--- Material provided ---
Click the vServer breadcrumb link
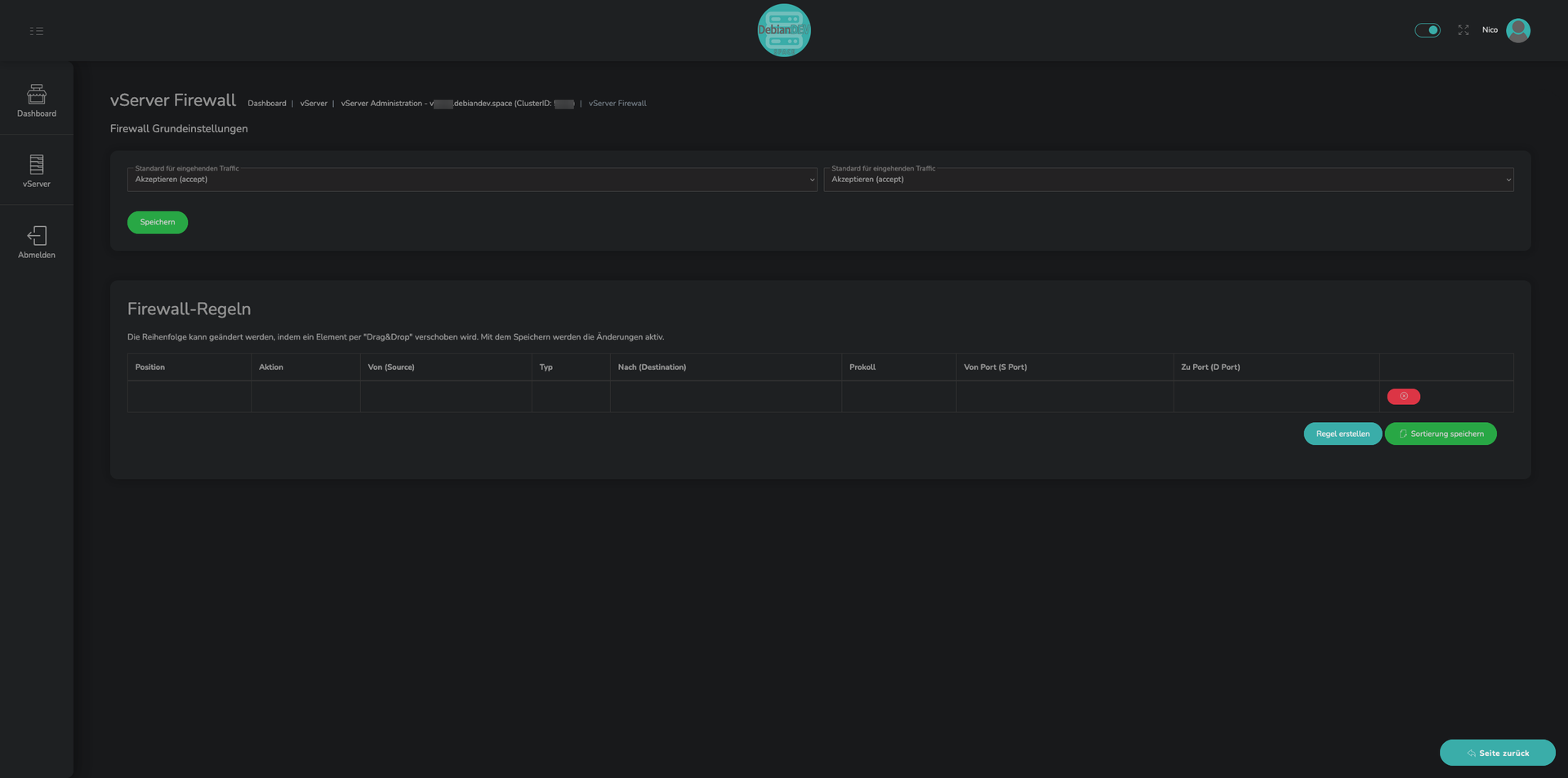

* * *

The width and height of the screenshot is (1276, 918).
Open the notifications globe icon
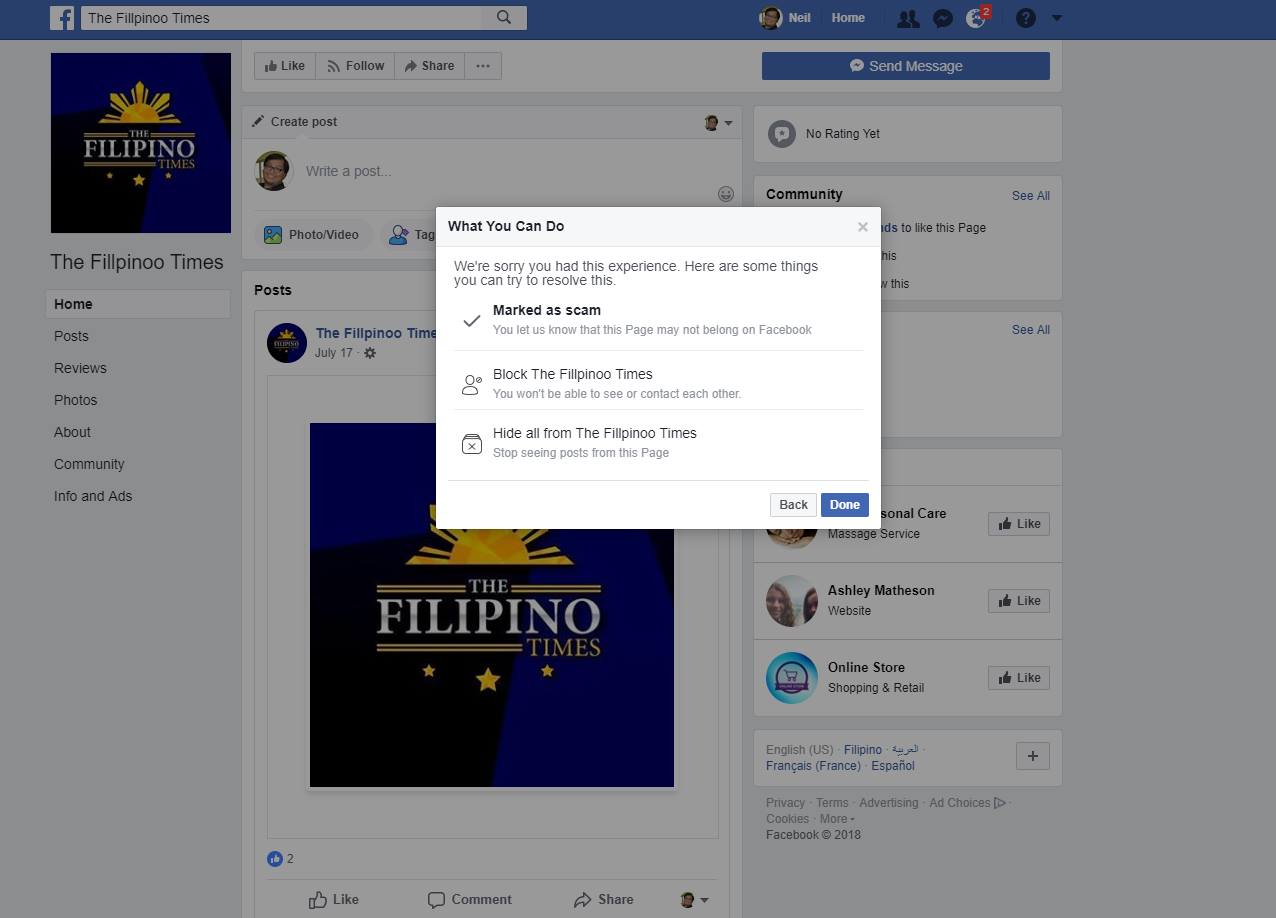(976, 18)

* * *

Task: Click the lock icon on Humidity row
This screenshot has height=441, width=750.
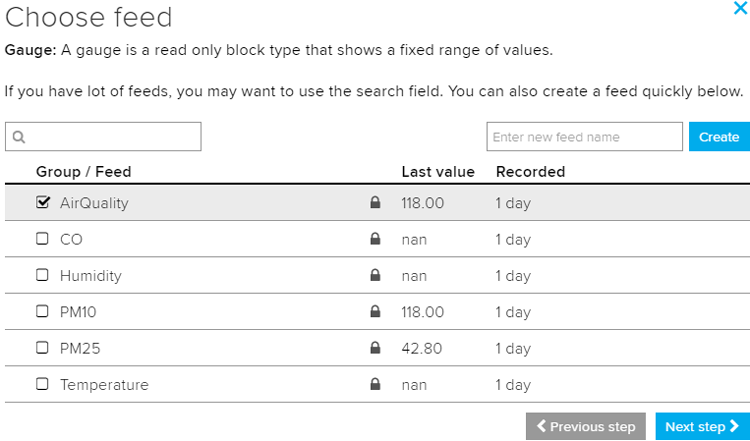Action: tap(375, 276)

--- What is expected ---
Scan the entries above and show each line that contains the word "Click".

--- Written solution ---
Click the vServer breadcrumb link
Task: Click the lock icon on Humidity row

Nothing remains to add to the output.